### Quoted passage ###

The copy number variant analysis was expressed as the ratio of mean depths to amplicons ± 2. The detection limit was set to 3% for punctual mutation and 5% for insertion/deletion for a minimum depth of 100X per amplicon. Variations of sequences recognised as non-pathogenic were not mentioned.

2.4. Positron Emission Tomography Acquisition and Analysis

Patient care and ¹⁸ F-FDG administration (3.0 MBq/kg) were performed according to the guidelines of the European Association of Nuclear Medicine for oncologic examinations [14]. The PET acquisitions were acquired on 2 systems:

(1)

A TrueV analogic PET/CT (Siemens Healthineers, Erlangen, Germany) with three iterations and 21 subsets with point spread function (PSF) reconstruction (2.0 × 4.0 × 4.0 mm³ voxels). The PET emission acquisition was performed from skull to mid-thighs for 2 min and 40 s and 3 min and 40 s per bed position for normal-weight and overweight patients, respectively.

### Excerpted records ###

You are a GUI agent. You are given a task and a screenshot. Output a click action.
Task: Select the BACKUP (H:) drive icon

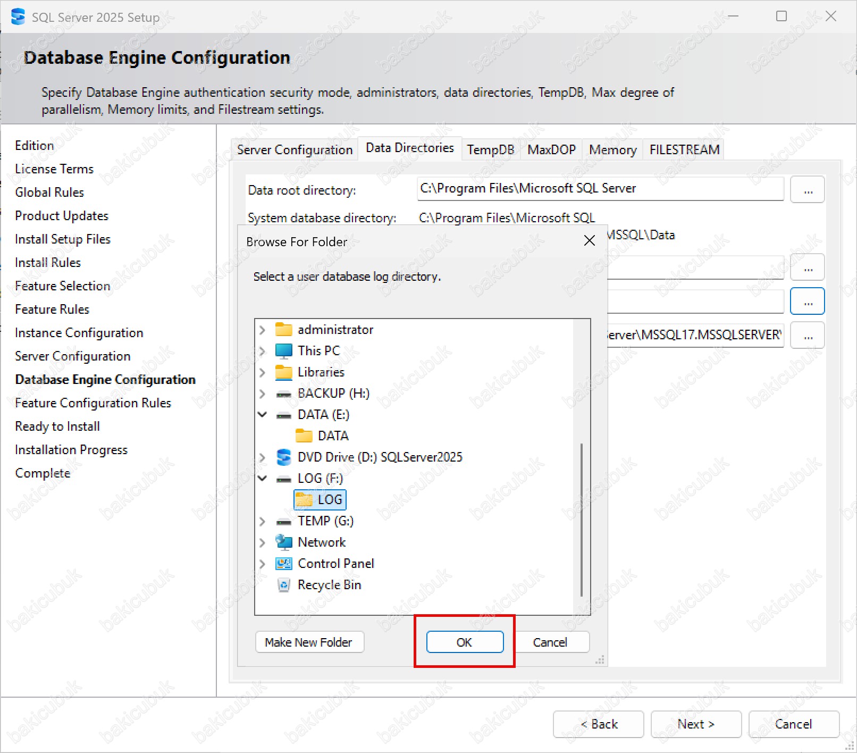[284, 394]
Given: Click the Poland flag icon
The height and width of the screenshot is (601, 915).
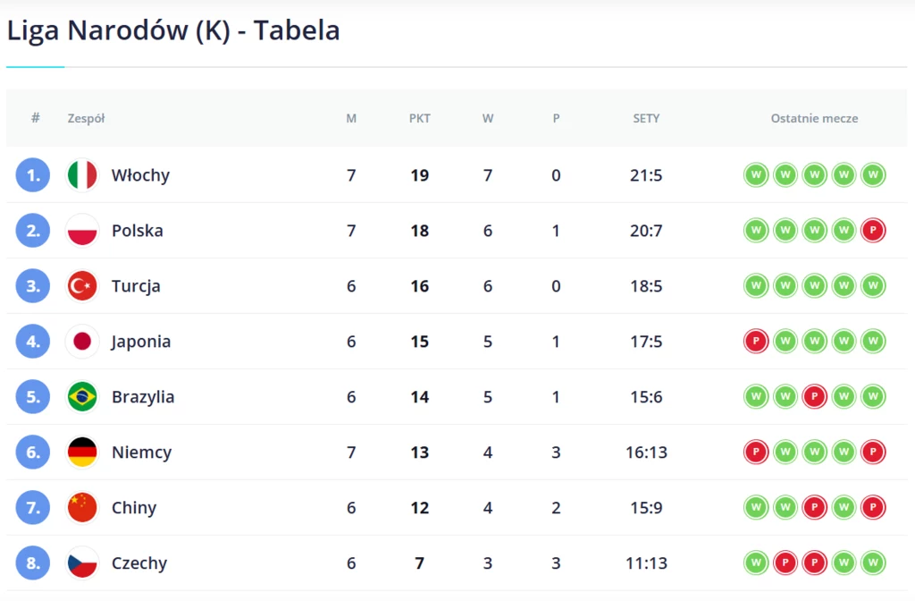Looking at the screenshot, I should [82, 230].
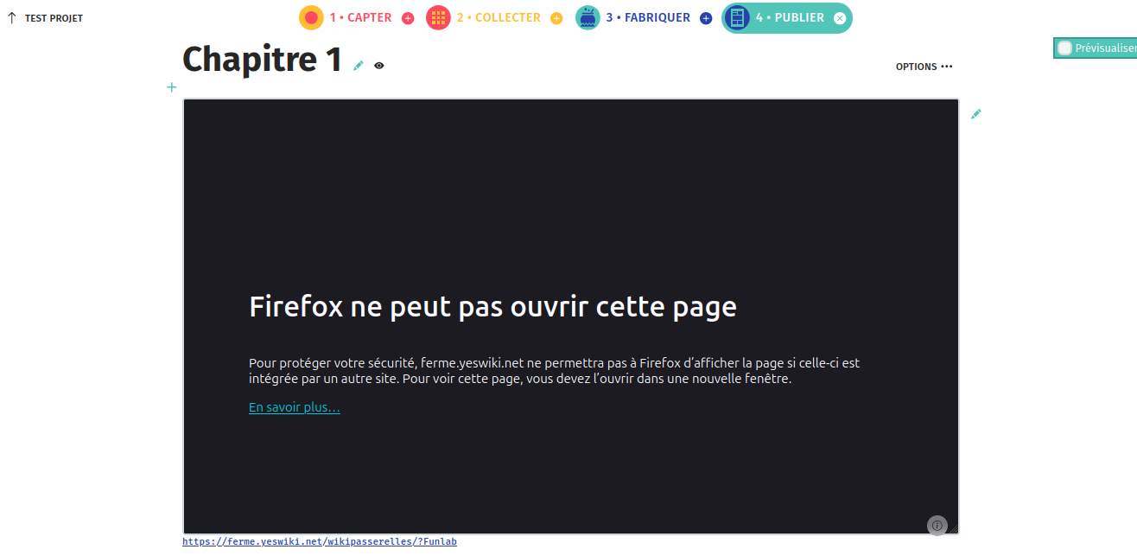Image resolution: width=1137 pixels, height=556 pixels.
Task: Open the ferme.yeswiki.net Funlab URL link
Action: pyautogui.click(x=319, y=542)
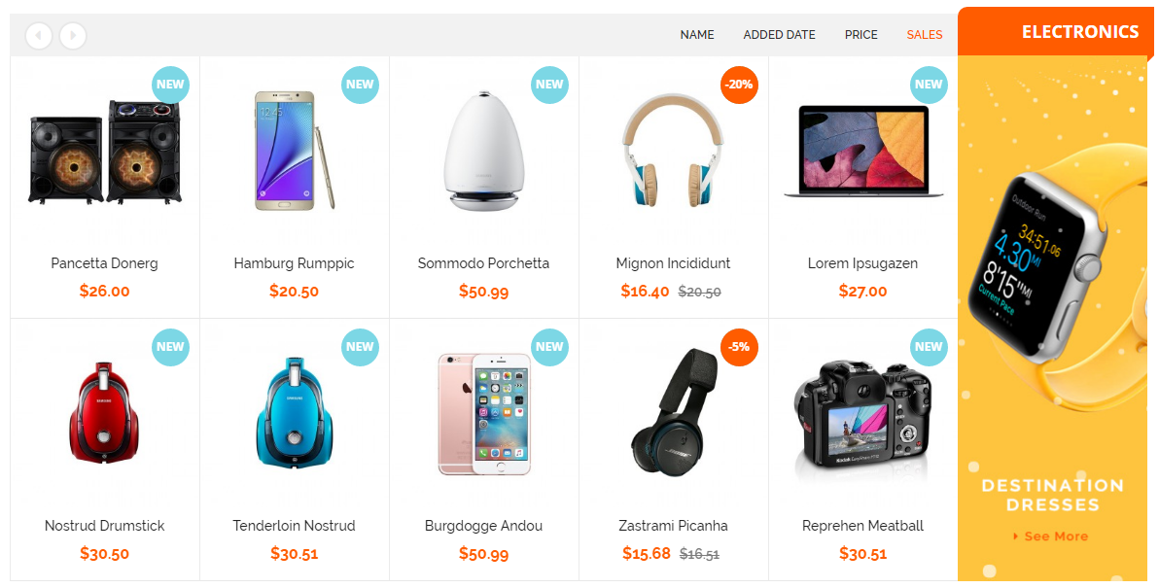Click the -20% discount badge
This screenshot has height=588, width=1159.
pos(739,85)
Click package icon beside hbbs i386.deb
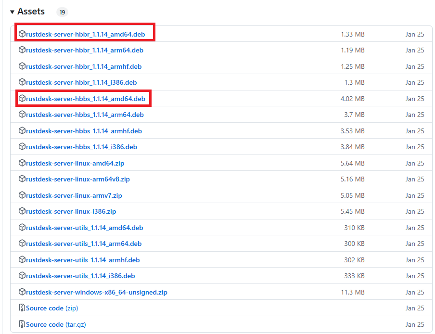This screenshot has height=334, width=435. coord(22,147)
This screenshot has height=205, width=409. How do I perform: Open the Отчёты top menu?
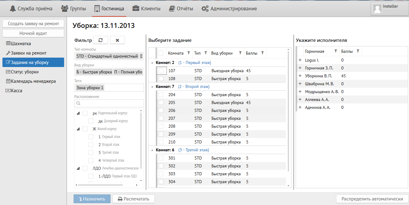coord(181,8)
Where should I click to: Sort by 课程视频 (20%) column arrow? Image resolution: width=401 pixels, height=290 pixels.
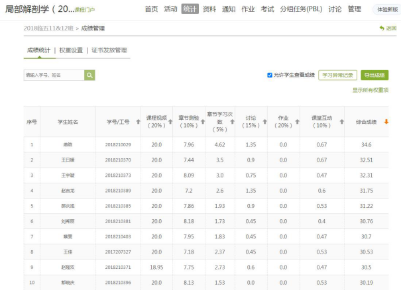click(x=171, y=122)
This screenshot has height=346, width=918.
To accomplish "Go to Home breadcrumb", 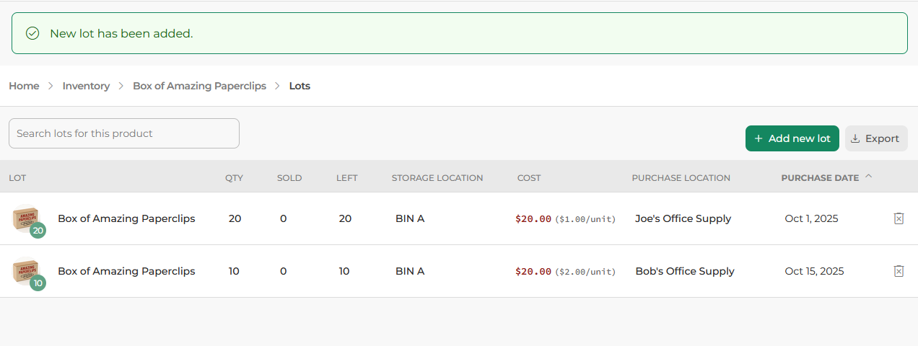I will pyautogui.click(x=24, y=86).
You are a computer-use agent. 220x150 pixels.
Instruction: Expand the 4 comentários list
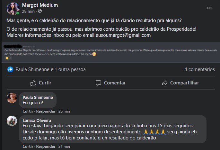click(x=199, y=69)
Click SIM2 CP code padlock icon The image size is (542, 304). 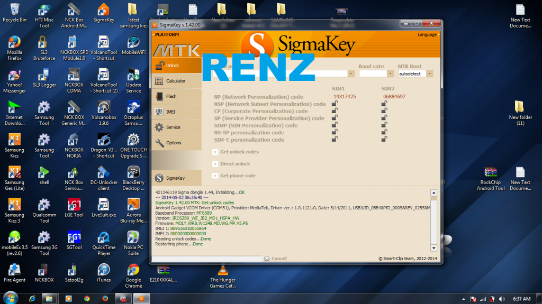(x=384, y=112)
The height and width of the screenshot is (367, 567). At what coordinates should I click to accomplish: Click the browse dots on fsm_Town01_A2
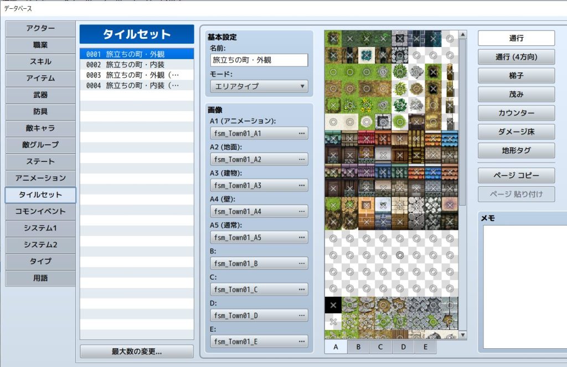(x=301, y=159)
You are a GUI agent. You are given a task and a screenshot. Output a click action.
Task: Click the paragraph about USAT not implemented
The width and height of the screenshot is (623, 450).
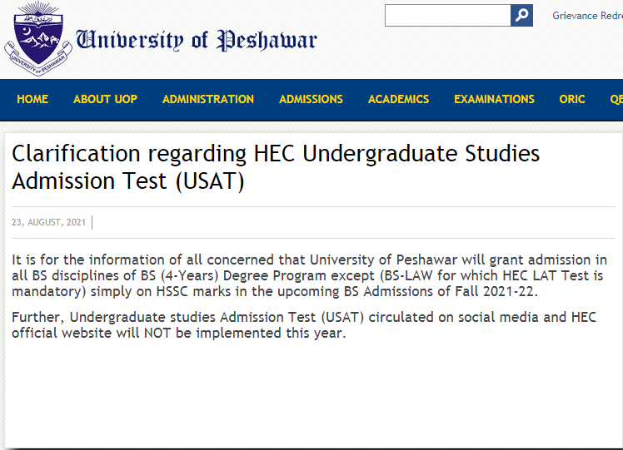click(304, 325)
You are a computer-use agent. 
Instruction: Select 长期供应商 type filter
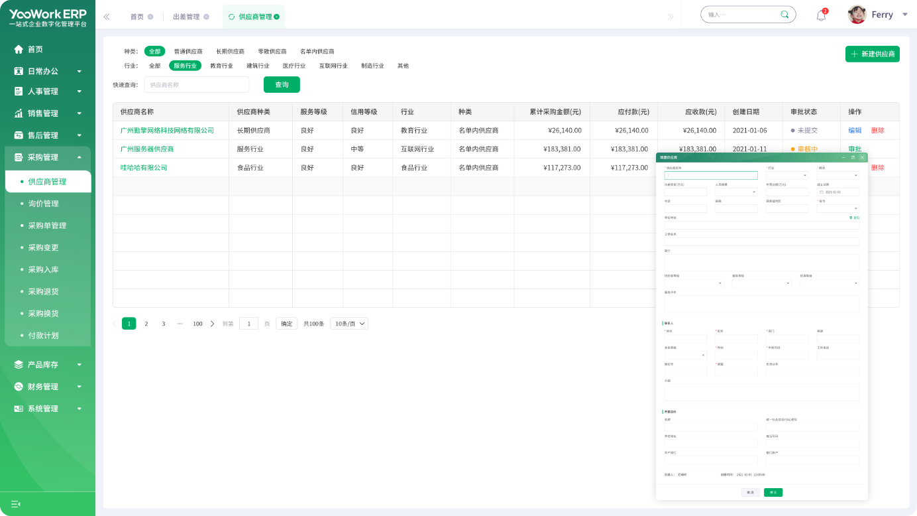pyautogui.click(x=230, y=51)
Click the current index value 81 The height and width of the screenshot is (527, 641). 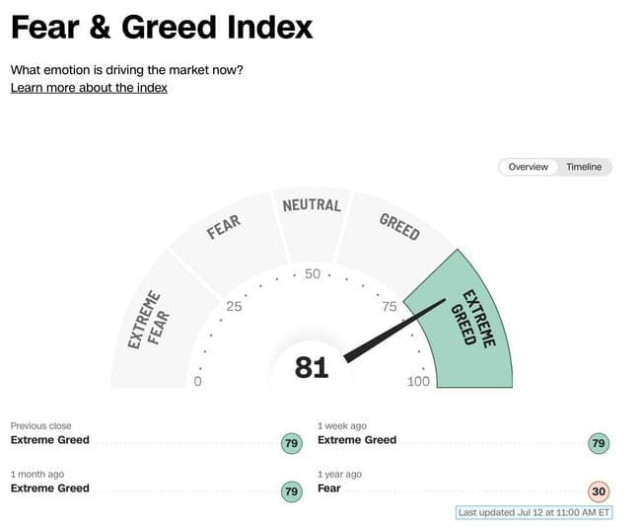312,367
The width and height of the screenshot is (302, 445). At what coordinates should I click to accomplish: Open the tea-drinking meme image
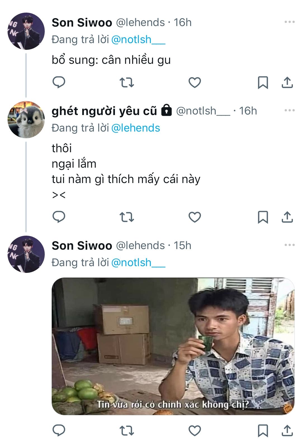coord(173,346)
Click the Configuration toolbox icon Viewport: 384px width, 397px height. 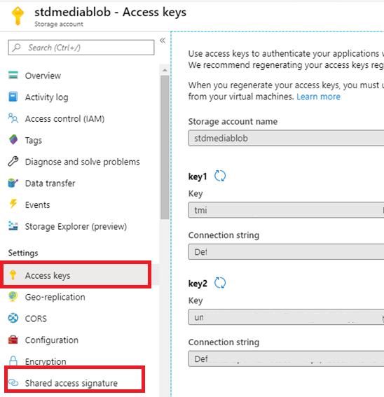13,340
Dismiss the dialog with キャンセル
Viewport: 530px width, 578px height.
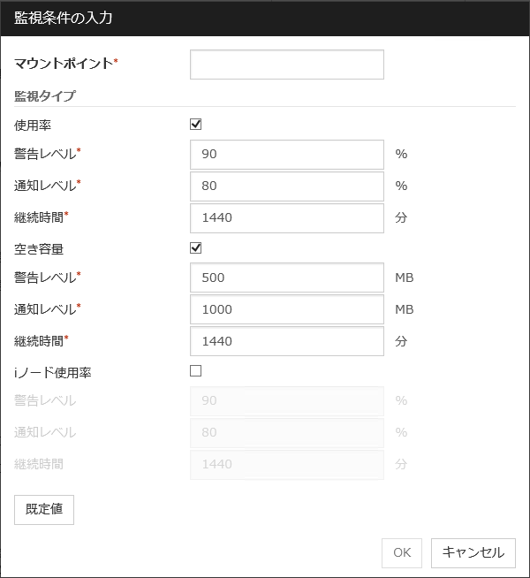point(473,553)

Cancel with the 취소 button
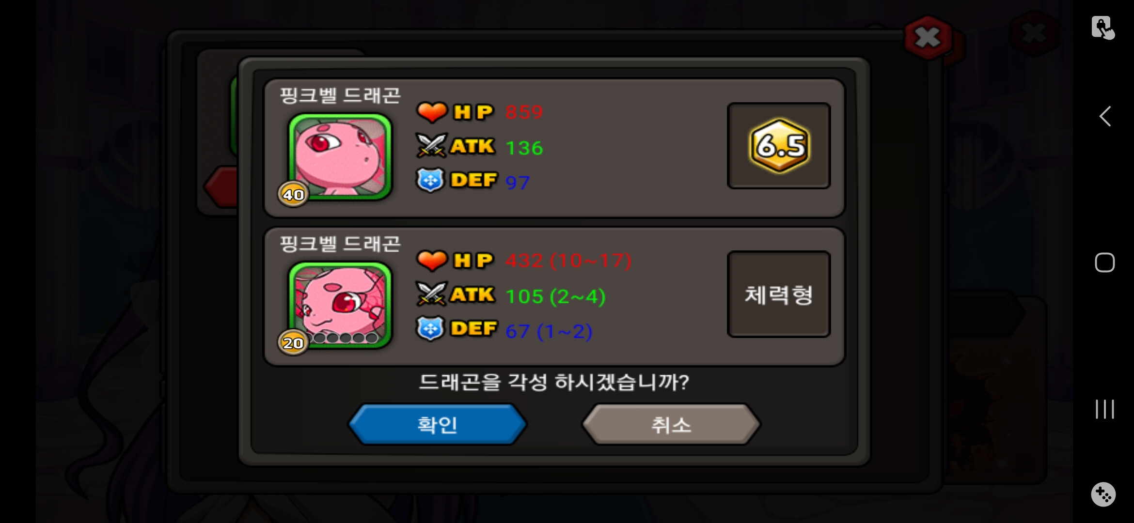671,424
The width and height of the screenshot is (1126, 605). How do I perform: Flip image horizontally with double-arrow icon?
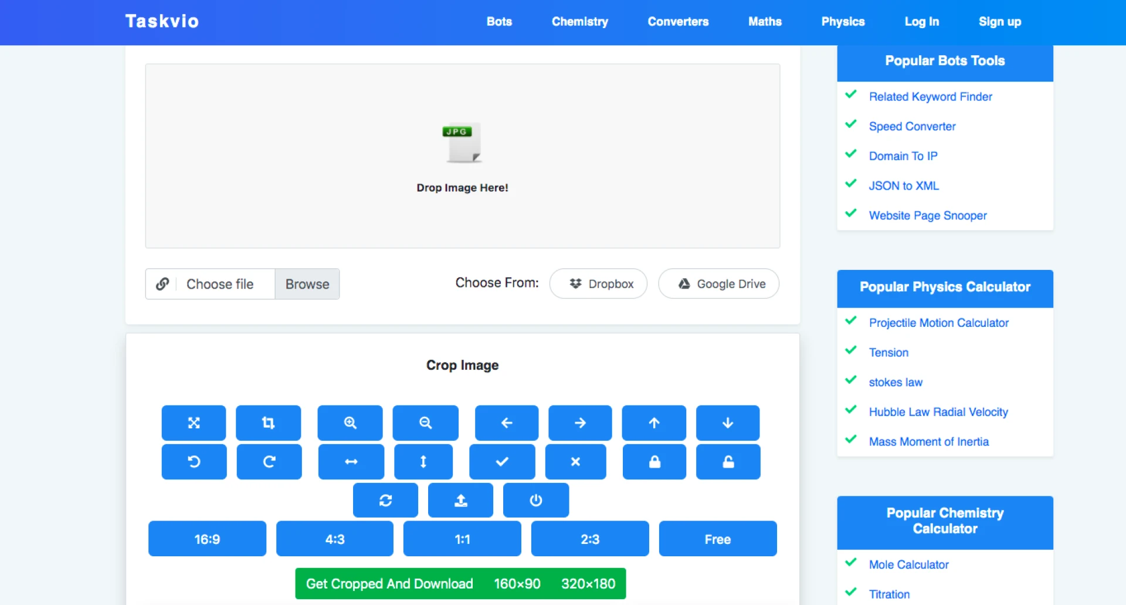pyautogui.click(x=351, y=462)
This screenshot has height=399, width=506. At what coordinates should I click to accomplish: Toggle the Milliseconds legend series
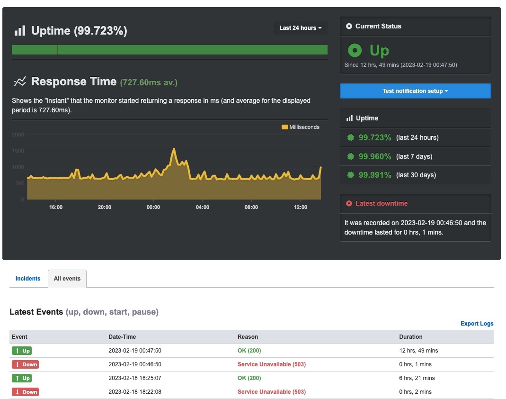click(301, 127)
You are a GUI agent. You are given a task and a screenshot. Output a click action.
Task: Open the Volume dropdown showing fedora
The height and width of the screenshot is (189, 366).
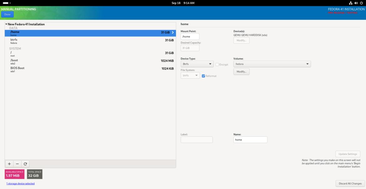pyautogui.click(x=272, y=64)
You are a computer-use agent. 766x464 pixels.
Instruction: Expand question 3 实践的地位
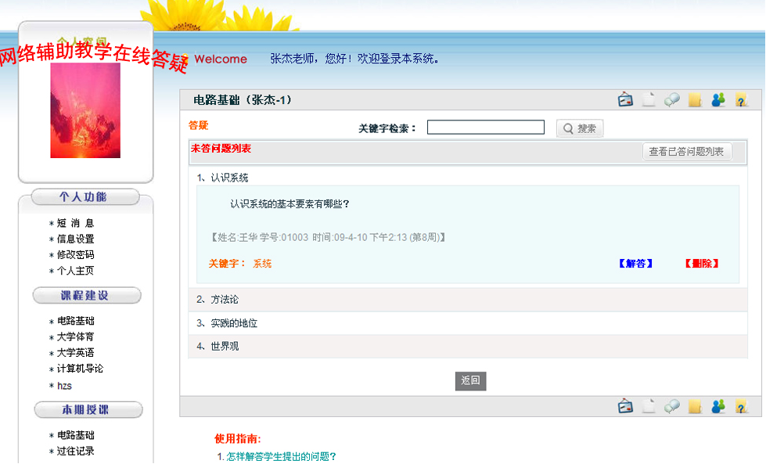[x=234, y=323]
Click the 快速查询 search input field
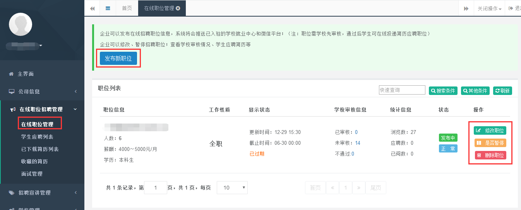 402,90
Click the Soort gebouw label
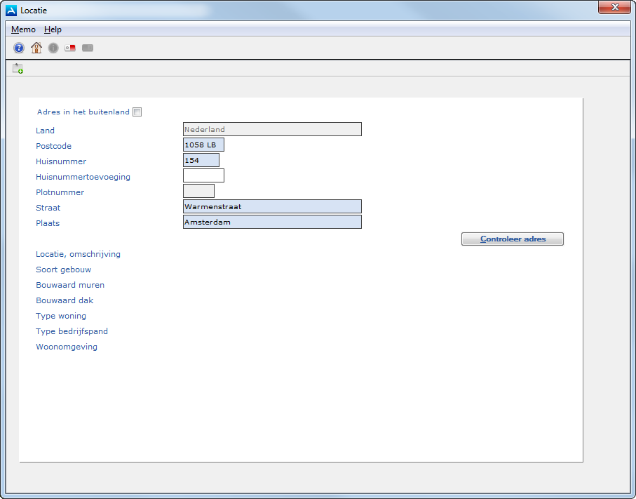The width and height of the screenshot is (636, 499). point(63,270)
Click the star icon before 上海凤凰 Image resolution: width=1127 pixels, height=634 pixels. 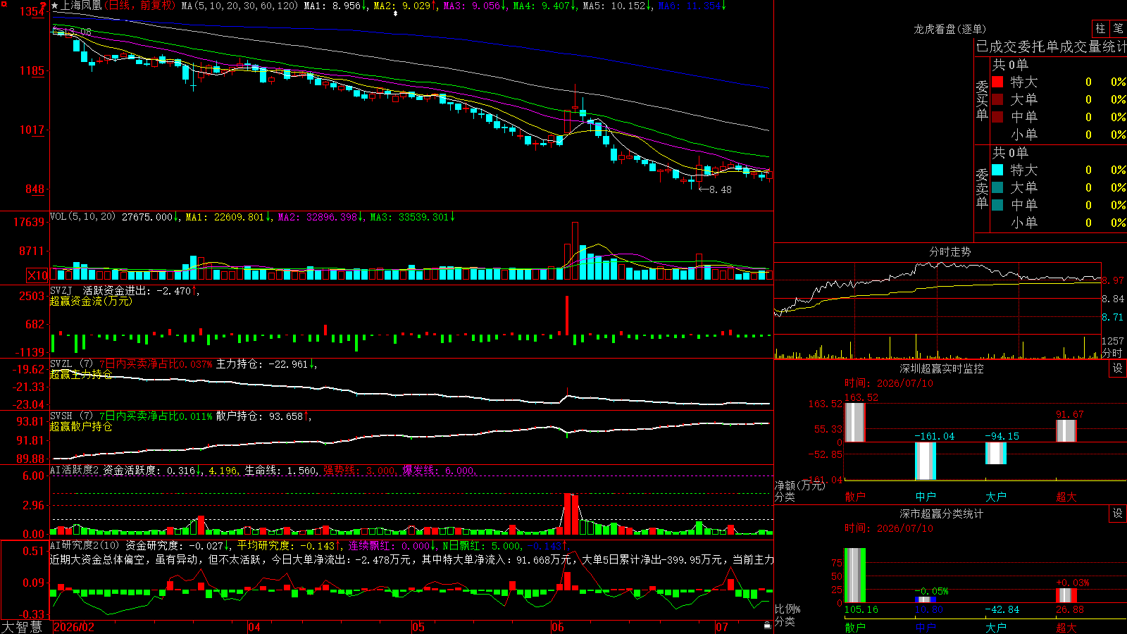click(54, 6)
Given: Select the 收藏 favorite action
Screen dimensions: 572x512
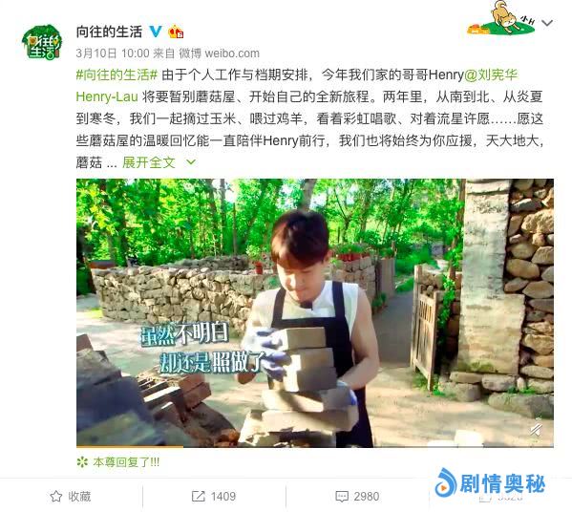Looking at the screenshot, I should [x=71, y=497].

###

■ Work request: Edit the passage on PET acquisition, starting at "A TrueV analogic" and ending at "overweight patients, respectively.", and change "skull" to "vertex".

■ Response to the exercise:
A TrueV analogic PET/CT (Siemens Healthineers, Erlangen, Germany) with three iterations and 21 subsets with point spread function (PSF) reconstruction (2.0 × 4.0 × 4.0 mm³ voxels). The PET emission acquisition was performed from vertex to mid-thighs for 2 min and 40 s and 3 min and 40 s per bed position for normal-weight and overweight patients, respectively.